In een rondschrijven stelde de commissaris der koning in 1858 het “daarstellen van gemeentehuizen” aan de orde. De gemeente Harmelen vergaderde toen nog als vanouds in “Het Wapen van Harmelen“. Tien jaar later, op 24 maart 1868, kocht de gemeente voor 8200 gulden een herenhuis uit de boedel van wijlen deken W.H.J. Robert. Het betrof het nog bestaande grote witgepleisterde huis, een rijksmonument, aan de Dorpstraat 32-34 bij de T-splitsing met de Kalverstraat. Het pand dateerde uit het einde van de 18e eeuw en werd in augustus 1868 als gemeentehuis in gebruik genomen. De roep om een eigen gemeentehuis was mede ingegeven doordat het ambt van burgemeester sinds kort gescheiden was van dat van gemeentesecretaris.

In de jaren ’50 van de twintigste eeuw werd het gemeentehuis fors verbouw. Toch bleek het raadhuis al snel te klein en dat leidde in 1975 tot het besluit om een nieuw gemeentehuis te bouwen. Het gemeentehuis werd gebouwd op de hoek van de Acacialaan en Kerkweg (later Raadhuislaan geheten) op een terrein dat als speeltuin “De Robbedoes” dienst deed. In de gemeenteraad werd de bouw van het gemeentehuis behoorlijk bekritiseerd. Allereerst was de bouwsom van 2,8 miljoen gulden het hoogste bedrag dat de gemeente ooit aan een object had uitgegeven. En het ontwerp van het gebouw (“een blokkendoos”) kon al helemaal niet rekenen op lovende woorden. Overigens was het omstreden gebouw ontworpen door architect Frans van Gool, die later tot rijksbouwmeester is benoemd.

Op 17 juni 1977 werd het nieuwe gemeentehuis officieel geopend door mr. P.J. Verdam, commissaris der koningin in de provincie Utrecht. De openingshandeling bestond uit het hijsen van de nieuwe gemeentevlag, die ontworpen was naar het aloude wapen van Harmelen.

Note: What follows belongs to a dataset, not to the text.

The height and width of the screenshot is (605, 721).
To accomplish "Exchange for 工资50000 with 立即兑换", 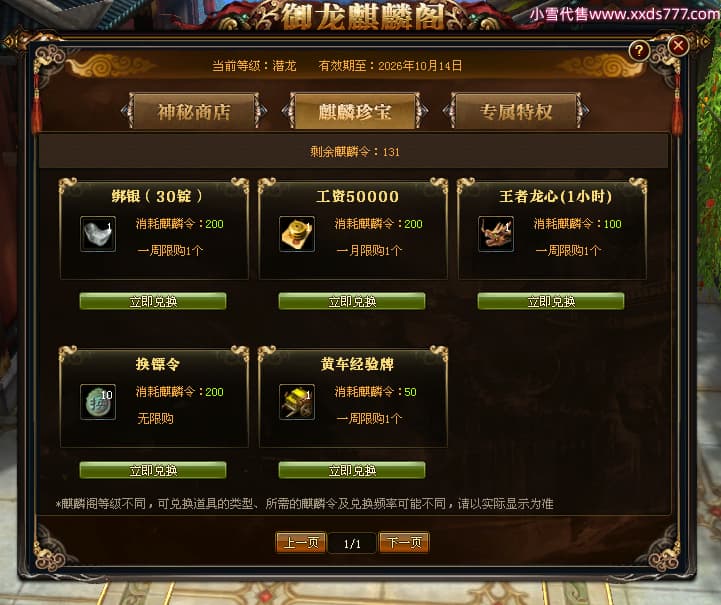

De gemeentelijke herindeling van 2001 betekende het einde voor het gemeentehuis in Harmelen, dat daarna nog korte tijd dienst deed als dependance voor Burgerzaken van het stadhuis van Woerden en vervolgens werd ingericht als openbare bibliotheek.

Archief
  • Archief van de gemeente Harmelen 1811-1939 (W222), o.a. invnrs 1462-1464;
  • Archief van de gemeente Harmelen 1940-2000 (W222a), o.a. vl. invnrs 434-438, 440, 442-445, 447, 450-454, 456-463. 467-470 en 1662-1664.
Literatuur
  • H. van Kooten, Harmelen, ’s Heeren gerechtsplaats van 1900 tot nu, (Hulst, 1992);
  • Karel Loeff en Elyze Smeets, Harmelen: geschiedenis en architectuur, (Zeist, 2000). pp. 78-79.